The District Court further concluded that the record flatly contradicted Dr.
Tucker‟s other argument that she could not submit the proper documentation because the
Government seized her records pursuant to a warrant on May 6, 1996. We have carefully
reviewed the record, and we conclude that the District Court did not clearly err in relying
9
on Dr. Tucker‟s own statements and the testimony of her billing agent at a hearing on
April, 29, 1998 in finding that Dr. Tucker had the required documentation at her disposal,
notwithstanding the seizure. See Washington, 652 F.3d at 341-42 (District Court‟s
determination of facts with respect to jurisdiction reviewed for clear error); Mortensen,
549 F.2d at 891 (in factual attack no presumption of truthfulness attaches to plaintiff‟s
allegations).
In sum, the District Court properly concluded that a fair hearing dismissal on the
grounds of abandonment is not a final, reviewable order under section 405(g), see Bacon,
969 F.2d at 1520-21; Long Island Ambulance, 220 F. Supp.2d at 164,7 and that Dr.
Tucker could have exhausted her administrative remedies in a timely manner. Waiver of
exhaustion was not warranted in Dr. Tucker‟s case. The District Court lacked
jurisdiction over Dr. Tucker‟s complaint, and properly dismissed it and her motion for
reconsideration, which did nothing to cure the jurisdictional defect.

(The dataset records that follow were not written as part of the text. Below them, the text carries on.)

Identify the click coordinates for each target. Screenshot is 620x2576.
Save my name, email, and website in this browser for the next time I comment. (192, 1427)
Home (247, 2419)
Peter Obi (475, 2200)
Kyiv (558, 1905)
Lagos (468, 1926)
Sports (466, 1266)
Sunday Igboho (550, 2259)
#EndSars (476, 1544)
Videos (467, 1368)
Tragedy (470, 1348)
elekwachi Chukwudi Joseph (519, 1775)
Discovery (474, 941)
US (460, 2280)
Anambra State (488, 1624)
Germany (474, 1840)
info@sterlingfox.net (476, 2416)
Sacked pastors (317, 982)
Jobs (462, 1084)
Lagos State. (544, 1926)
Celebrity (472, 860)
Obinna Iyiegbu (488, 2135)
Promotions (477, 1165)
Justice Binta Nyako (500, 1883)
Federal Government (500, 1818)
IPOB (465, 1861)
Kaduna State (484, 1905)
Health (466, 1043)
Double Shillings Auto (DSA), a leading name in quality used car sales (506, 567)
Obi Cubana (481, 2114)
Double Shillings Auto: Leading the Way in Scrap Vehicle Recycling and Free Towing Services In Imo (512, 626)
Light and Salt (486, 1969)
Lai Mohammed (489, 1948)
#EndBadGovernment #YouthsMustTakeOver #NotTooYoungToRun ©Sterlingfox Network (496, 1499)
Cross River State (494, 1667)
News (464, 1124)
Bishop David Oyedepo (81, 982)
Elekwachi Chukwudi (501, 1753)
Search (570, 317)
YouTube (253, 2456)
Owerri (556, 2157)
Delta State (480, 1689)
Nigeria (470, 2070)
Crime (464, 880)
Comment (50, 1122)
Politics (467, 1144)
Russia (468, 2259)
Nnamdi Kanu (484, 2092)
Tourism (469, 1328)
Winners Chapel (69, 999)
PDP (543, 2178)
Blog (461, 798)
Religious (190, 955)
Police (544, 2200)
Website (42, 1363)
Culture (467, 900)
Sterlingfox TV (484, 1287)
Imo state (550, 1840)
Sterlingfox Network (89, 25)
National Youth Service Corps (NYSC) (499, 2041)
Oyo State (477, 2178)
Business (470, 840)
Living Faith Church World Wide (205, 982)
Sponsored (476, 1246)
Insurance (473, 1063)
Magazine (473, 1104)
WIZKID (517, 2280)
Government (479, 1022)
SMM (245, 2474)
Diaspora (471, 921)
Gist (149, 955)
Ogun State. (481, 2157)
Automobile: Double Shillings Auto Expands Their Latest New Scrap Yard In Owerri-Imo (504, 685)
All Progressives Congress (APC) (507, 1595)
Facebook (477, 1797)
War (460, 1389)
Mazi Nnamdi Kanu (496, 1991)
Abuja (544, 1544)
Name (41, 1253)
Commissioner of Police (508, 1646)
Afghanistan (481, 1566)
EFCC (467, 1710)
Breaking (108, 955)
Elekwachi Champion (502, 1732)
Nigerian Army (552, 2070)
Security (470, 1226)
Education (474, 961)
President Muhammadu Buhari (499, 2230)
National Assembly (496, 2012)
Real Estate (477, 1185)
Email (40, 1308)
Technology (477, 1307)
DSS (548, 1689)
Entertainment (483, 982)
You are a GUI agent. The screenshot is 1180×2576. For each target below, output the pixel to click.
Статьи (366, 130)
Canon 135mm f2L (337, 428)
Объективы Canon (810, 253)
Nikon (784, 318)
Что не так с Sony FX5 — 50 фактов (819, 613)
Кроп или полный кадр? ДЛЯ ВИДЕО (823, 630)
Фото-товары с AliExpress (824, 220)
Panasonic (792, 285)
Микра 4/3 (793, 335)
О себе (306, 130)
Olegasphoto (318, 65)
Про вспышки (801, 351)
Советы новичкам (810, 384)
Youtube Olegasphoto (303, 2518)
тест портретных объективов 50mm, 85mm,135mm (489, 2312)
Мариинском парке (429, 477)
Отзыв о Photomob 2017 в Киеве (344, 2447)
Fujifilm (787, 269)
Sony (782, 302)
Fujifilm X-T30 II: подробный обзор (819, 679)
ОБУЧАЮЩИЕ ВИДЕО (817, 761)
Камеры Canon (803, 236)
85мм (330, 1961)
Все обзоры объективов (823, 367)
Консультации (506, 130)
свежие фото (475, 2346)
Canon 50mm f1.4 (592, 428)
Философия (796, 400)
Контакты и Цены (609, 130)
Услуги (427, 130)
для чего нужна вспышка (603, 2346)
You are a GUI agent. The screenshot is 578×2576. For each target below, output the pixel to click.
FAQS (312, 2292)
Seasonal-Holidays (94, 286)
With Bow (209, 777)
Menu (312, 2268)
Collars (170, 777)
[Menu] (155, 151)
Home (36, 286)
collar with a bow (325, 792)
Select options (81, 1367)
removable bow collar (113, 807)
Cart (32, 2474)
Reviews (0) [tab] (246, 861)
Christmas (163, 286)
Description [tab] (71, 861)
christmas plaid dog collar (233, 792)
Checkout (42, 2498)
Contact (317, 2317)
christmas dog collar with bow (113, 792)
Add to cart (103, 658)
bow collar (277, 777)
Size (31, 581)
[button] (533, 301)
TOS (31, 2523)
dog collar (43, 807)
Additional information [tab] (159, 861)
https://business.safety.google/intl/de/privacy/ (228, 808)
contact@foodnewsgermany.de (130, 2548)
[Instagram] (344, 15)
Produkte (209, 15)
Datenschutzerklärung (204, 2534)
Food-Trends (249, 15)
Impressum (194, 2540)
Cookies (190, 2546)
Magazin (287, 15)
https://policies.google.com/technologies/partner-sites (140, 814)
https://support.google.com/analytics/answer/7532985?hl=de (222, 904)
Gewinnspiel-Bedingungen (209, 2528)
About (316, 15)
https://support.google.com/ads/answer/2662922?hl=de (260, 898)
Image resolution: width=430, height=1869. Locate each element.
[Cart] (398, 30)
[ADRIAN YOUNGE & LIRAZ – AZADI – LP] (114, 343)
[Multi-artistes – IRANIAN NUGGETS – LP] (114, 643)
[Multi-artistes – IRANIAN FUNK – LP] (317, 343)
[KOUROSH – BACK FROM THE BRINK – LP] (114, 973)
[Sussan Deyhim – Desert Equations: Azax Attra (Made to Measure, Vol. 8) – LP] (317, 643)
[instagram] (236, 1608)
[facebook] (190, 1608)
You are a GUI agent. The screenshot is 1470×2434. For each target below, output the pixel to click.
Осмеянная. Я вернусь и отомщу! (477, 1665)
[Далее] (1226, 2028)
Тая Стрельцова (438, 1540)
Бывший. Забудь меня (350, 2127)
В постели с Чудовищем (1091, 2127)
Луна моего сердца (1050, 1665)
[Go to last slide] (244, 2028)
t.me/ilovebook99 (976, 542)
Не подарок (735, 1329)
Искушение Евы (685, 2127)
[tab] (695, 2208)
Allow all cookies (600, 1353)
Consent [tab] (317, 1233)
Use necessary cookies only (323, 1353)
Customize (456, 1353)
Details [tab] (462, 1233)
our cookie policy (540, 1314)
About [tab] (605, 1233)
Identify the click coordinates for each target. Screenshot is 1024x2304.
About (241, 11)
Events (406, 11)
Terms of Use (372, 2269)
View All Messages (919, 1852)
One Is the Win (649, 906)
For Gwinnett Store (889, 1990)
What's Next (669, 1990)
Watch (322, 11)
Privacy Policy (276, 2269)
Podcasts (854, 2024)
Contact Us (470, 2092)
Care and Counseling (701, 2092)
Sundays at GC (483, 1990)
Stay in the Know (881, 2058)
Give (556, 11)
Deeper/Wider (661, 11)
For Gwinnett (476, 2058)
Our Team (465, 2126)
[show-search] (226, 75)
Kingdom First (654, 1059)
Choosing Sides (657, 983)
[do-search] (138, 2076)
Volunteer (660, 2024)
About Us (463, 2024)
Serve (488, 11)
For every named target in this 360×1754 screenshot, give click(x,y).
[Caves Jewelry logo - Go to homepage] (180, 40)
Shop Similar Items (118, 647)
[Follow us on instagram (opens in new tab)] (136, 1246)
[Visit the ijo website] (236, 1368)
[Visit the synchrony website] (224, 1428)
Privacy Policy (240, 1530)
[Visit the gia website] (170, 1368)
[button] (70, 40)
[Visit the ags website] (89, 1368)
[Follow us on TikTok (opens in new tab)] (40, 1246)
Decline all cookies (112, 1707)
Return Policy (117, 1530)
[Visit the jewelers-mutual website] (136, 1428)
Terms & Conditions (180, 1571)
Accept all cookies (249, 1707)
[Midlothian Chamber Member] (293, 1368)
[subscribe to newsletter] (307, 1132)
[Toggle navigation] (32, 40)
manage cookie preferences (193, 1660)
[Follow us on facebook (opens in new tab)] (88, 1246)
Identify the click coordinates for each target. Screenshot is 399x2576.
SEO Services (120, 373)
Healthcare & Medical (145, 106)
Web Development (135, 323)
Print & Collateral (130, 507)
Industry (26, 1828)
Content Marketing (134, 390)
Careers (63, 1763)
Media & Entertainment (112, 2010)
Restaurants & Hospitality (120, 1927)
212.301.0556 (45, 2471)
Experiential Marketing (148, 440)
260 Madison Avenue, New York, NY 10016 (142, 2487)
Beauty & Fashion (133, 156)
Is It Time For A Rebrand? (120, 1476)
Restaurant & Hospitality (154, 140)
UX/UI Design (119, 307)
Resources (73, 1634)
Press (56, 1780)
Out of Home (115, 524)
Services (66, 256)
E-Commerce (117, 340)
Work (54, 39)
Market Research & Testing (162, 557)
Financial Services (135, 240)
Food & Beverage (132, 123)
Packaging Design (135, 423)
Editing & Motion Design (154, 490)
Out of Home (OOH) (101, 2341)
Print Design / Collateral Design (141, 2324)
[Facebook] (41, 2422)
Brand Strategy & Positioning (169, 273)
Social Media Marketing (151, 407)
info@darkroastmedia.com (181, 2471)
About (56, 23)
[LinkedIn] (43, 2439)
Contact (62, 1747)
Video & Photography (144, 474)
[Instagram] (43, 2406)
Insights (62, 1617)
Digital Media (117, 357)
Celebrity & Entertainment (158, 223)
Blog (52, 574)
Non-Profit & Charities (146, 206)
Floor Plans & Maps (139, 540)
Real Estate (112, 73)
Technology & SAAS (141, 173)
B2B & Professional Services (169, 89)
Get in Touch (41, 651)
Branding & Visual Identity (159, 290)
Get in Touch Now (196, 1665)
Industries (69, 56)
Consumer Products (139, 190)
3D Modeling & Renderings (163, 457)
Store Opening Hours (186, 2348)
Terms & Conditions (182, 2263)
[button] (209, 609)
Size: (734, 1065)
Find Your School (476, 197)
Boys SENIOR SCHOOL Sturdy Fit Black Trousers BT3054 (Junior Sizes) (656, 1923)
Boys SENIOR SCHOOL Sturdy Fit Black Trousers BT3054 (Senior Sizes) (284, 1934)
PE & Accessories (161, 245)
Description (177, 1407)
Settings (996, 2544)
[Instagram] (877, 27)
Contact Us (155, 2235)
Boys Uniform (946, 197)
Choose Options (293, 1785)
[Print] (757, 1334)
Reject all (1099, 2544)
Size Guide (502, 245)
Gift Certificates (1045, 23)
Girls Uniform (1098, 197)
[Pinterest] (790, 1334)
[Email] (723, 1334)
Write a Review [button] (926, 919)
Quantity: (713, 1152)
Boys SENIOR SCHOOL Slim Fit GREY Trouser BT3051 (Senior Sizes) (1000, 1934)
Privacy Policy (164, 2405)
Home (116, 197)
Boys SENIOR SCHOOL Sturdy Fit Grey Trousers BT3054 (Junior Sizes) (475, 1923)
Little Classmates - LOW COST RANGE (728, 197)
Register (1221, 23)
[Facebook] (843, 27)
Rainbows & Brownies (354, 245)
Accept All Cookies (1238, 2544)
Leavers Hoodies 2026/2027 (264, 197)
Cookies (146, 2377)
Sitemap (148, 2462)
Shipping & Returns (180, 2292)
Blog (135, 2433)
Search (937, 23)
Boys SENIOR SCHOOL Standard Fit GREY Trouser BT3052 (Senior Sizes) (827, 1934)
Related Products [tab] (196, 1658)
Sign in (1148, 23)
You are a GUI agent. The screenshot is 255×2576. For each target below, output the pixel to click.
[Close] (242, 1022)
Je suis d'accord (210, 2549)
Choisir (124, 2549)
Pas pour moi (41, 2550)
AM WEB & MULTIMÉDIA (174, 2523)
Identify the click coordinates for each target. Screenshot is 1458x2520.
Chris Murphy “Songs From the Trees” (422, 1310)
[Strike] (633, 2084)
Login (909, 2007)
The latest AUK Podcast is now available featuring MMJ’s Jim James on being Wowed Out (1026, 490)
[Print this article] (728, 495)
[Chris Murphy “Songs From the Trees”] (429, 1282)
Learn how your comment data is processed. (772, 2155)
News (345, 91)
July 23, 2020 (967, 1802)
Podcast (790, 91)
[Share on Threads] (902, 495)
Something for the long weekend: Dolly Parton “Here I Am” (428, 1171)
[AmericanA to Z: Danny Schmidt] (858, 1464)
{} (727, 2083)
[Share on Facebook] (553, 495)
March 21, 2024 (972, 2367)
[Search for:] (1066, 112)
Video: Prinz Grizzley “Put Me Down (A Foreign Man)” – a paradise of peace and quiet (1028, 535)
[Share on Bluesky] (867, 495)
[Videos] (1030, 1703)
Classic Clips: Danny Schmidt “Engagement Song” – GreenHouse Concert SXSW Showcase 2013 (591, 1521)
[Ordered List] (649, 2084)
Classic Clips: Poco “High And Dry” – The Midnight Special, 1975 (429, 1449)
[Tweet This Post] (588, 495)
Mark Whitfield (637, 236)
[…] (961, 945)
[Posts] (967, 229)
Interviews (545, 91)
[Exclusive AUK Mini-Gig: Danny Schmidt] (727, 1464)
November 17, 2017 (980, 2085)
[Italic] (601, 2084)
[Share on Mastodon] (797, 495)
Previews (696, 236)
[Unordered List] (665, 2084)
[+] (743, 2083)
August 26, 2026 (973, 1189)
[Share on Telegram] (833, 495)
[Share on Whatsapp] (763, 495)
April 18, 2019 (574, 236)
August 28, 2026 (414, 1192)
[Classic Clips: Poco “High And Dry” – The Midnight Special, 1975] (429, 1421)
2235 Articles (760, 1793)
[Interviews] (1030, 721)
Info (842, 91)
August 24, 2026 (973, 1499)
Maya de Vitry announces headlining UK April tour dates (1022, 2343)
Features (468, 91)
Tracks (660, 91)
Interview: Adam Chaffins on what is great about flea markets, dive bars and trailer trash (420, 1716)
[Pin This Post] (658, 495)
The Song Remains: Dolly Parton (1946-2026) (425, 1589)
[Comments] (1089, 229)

For the foregoing reasons, we will affirm the orders of the District Court
dismissing the complaint for lack of subject-matter jurisdiction and denying the motion
for reconsideration. Appellant‟s motion to expand the record, Fed. R. App. Pro. 10(e), is
denied because, in effect, it is nothing more than a motion to supplement the record.
Appellant had ample opportunity in the proceedings below to present documents.
7
This is so notwithstanding CMS‟s letter indicating that dismissal of Dr. Tucker‟s
appeals constituted the final decision of the Secretary. The letter does not establish that
the decision of the Secretary was a final, reviewable decision in the legal sense. Counsel
for CMS later clarified for Dr. Tucker that she had failed to timely exhaust her
administrative remedies and thus there was no opportunity for review in a federal court.